Mahendra Sekaran: And now we have agents that mine the data for us and gives us the themes that we need to go act on. Right.  

Tom Arbuthnot: So yeah. That, that's such an exciting time to be in product, isn't it? And it's,  

Mahendra Sekaran: yeah.  

Tom Arbuthnot: The, the fa the fa, again, the fast feedback cycle of, theoretically as this stuff comes along, developing faster pipelines, faster feedback loop is faster, it's all accelerating. 

And, that's right. But e equally makes it very competitive, as you said, at the top of the conversation, like everybody is, is moving faster now as well.  

Mahendra Sekaran: Exactly. Exactly. Yeah.  

Tom Arbuthnot: Awesome. Well, Mahendra, thanks so much for taking this time to jump on the pod.

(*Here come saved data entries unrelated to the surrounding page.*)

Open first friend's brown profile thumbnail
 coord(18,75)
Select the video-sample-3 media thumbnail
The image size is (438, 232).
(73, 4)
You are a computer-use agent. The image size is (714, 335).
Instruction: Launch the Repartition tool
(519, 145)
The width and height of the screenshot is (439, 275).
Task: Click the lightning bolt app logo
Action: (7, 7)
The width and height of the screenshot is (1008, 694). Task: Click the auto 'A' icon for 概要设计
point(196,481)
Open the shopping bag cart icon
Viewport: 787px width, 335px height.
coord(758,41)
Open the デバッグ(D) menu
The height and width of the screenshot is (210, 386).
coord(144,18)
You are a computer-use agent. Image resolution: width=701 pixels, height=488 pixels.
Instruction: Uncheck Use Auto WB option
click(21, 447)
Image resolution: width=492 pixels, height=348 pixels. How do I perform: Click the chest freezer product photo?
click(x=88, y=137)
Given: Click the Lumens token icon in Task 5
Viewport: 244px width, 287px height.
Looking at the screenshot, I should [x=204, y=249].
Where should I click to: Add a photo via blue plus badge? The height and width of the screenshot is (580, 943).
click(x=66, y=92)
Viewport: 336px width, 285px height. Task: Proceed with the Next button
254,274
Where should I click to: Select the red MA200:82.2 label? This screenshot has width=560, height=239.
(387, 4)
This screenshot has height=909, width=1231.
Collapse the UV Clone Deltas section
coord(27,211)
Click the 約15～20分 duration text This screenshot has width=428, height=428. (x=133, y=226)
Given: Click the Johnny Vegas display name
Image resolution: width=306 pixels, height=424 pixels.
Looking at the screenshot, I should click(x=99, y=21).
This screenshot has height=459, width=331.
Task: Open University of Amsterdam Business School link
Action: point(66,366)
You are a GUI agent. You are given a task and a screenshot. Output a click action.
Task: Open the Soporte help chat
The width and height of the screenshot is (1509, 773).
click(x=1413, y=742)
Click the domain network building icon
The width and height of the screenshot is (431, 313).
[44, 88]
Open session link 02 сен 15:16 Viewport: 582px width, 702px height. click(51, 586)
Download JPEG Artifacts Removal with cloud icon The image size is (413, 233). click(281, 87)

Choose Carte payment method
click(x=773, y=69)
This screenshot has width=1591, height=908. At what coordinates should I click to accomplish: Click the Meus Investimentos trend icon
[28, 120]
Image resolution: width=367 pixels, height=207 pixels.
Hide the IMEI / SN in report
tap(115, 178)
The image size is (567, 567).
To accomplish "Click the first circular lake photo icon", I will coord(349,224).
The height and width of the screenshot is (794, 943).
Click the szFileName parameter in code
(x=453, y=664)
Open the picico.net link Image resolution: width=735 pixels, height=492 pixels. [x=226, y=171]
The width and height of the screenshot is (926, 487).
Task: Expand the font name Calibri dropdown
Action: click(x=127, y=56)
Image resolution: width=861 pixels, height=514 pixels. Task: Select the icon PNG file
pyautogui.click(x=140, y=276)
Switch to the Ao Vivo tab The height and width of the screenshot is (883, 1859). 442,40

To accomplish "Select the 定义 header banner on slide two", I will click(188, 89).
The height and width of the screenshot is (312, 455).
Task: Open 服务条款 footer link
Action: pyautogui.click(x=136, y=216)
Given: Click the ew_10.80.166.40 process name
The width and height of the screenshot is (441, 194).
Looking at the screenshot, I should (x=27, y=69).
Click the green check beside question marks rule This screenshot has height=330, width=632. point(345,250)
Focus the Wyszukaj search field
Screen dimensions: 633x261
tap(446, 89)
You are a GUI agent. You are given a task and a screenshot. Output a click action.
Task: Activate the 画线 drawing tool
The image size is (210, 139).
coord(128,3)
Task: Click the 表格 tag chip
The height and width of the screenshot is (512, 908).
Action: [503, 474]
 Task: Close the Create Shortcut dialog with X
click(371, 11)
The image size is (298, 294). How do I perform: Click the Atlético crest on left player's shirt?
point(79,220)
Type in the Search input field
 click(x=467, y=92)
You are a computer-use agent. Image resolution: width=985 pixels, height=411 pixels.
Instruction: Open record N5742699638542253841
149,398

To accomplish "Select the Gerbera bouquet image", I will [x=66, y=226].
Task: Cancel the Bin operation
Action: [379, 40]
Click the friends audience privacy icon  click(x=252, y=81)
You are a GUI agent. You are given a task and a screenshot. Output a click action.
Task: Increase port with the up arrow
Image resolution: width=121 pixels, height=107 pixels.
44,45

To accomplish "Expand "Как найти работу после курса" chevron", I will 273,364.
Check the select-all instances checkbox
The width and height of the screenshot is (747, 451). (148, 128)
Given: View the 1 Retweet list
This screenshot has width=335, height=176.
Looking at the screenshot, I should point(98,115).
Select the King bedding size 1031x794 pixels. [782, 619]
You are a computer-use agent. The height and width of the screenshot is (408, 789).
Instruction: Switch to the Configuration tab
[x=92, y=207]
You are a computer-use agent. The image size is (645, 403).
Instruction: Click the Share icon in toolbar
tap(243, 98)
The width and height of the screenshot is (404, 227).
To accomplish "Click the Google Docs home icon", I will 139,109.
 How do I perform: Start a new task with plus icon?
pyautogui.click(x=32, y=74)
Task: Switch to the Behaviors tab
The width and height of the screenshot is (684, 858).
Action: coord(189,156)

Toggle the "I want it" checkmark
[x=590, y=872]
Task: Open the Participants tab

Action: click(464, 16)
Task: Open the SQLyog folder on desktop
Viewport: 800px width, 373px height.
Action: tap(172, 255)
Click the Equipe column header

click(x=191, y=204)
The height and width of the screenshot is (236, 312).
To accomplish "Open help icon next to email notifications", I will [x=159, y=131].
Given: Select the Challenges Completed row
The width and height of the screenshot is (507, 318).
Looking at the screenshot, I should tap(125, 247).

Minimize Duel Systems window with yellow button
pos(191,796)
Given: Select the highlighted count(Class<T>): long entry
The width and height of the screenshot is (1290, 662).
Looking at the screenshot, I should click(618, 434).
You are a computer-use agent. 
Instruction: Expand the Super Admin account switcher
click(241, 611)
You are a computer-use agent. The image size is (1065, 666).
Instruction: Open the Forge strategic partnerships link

Really exciting to get your perspective. I know there's a lot coming this year from, Teams and Phone and IC3 that we can't talk about quite yet. 

but maybe when some of that stuff's dropped, we can come back on the pod and then you can give us some, some insights into some of those developments.  

Mahendra Sekaran: Yeah, for sure. Tom, it's been a pleasure talking to you and, . Look forward to seeing you and you know, all the events and, I'll continue following you on LinkedIn. 

I'm, I always get a lot of good insights from your posts, so keep up the great work.  

Tom Arbuthnot: Awesome. Really appreciate it talking to you, Mahendra. Thanks a lot.  

Mahendra Sekaran: Yeah, take care. Tom.